As with any sport or activity there is the good and bad in everything. Crossfit is a great force that has mobilized thousands of people across the globe, but when google searches for Crossfit injuries surpass all other crossfit related searches there is reason to look at optimizing this ‘good thing’ to ensure the athletes lifespan is increased and potential injury is decreased.

So if you want to get involved find a technically good Crossfit trainer and coach with depth in knowledge and application of that knowledge, realise that the road to mastery of technical lifts such as the Snatch, and Clean and Jerk from the Olympic lifts is an incremental process where you must first have adequate range of motion in the ankles, hips, shoulders and wrists, a technically great dead lift and front squat, and that poor quality, high quantity, reps to failure training rapidly erodes efficient and effective movement patterns, decreases performance in both the short and long term and is a major cause of injuries such as disc herniations in the spine or shoulder injuries such as to the rotator cuff.

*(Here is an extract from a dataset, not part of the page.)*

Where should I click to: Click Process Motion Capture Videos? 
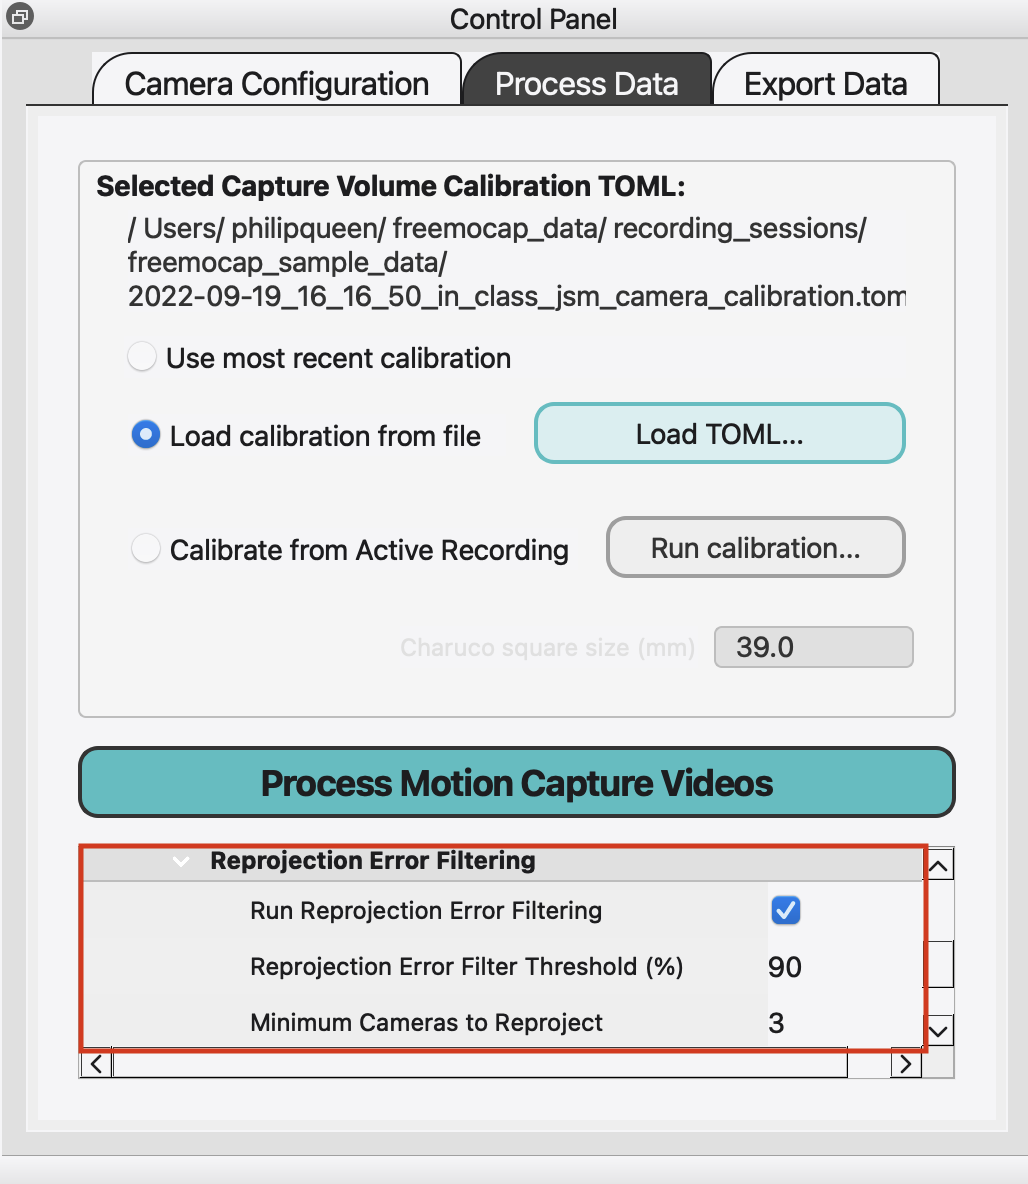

To finalise and take this view full circle, we live in a world where sedentary living is more dangerous than any terrorist attack or virus, AMRAP, high intensity lift, etc, so to not engage in any activity be it Crossfit or any exercise/movement practice will rob you of years of vitality and health. Crossfit engages thousands and builds community that is producing athletes that have a broad range of competence in movement literacies, combined with promoting a healthy lifestyle out of the gym (Box). My wish for Crossfit is that the governing bodies make minor adjustments to ensure the continuous rise that Crossfit has experienced so far in this decade.